5. The Company’s Conditions to Closing. The Company’s obligations herein are subject to the satisfaction, at or prior to the Closing Date, of the following conditions:
(a) Representations and Warranties True; Performance of Obligations. The representations and warranties made by Xencor in Section 3 hereof shall be true and correct in all material respects as of the Closing Date with the same force and effect as if they had been made as of the Closing Date, and Xencor shall have performed all obligations and conditions herein required to be performed or observed by it on or prior to the Initial Closing.

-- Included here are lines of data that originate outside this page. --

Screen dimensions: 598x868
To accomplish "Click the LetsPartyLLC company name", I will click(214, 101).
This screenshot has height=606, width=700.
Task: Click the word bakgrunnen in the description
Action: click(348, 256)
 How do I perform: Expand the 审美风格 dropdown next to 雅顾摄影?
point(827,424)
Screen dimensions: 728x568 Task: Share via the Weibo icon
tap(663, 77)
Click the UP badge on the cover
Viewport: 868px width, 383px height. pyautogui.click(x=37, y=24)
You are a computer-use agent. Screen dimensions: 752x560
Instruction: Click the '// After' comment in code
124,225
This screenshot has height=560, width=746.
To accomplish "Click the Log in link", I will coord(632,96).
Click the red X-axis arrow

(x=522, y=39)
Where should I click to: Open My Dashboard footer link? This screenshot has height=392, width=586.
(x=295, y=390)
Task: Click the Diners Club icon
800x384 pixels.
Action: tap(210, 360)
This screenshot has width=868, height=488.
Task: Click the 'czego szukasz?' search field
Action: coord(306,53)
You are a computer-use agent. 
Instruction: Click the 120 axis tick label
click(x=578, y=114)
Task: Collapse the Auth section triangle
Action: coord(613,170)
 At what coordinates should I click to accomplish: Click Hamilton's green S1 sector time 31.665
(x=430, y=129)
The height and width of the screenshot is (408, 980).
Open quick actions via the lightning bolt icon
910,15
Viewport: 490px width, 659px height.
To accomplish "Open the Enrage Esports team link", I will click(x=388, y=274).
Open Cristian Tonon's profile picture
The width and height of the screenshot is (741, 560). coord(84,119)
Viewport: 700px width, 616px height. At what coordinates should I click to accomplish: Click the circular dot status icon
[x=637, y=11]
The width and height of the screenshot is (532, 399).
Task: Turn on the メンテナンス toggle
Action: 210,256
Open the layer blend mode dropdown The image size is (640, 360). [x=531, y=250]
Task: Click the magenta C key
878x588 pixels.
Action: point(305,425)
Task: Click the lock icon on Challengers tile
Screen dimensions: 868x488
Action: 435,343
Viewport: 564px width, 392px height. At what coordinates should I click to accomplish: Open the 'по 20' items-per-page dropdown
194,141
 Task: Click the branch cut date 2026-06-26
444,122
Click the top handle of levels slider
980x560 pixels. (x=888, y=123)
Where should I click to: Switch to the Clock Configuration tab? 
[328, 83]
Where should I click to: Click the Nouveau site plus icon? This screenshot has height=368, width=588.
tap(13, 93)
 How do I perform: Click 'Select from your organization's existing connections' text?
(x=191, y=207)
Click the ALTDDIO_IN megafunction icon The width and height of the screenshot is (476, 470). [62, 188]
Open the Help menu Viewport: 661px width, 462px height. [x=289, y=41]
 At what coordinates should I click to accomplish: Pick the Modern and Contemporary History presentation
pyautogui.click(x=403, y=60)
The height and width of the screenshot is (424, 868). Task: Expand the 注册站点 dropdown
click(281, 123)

(b) License Agreement. The License Agreement shall be executed on the date of this Agreement.
6. Limitations on Transfer.
(a) Xencor agrees that it shall not assign, hypothecate, donate, encumber or otherwise dispose of any interest in the Shares except in compliance with the provisions herein and applicable securities laws. Furthermore, the Shares shall be subject to any right of first refusal in favor of the Company or its assignees that may be contained in the Company’s Bylaws as of the Execution Date. Xencor acknowledges that it may be required to hold the Shares acquired hereunder indefinitely. During the period of time during which Xencor holds the Shares, the value of the Common Stock may increase or decrease, and any risk associated with such Common Stock and such fluctuation in value shall be borne by Xencor.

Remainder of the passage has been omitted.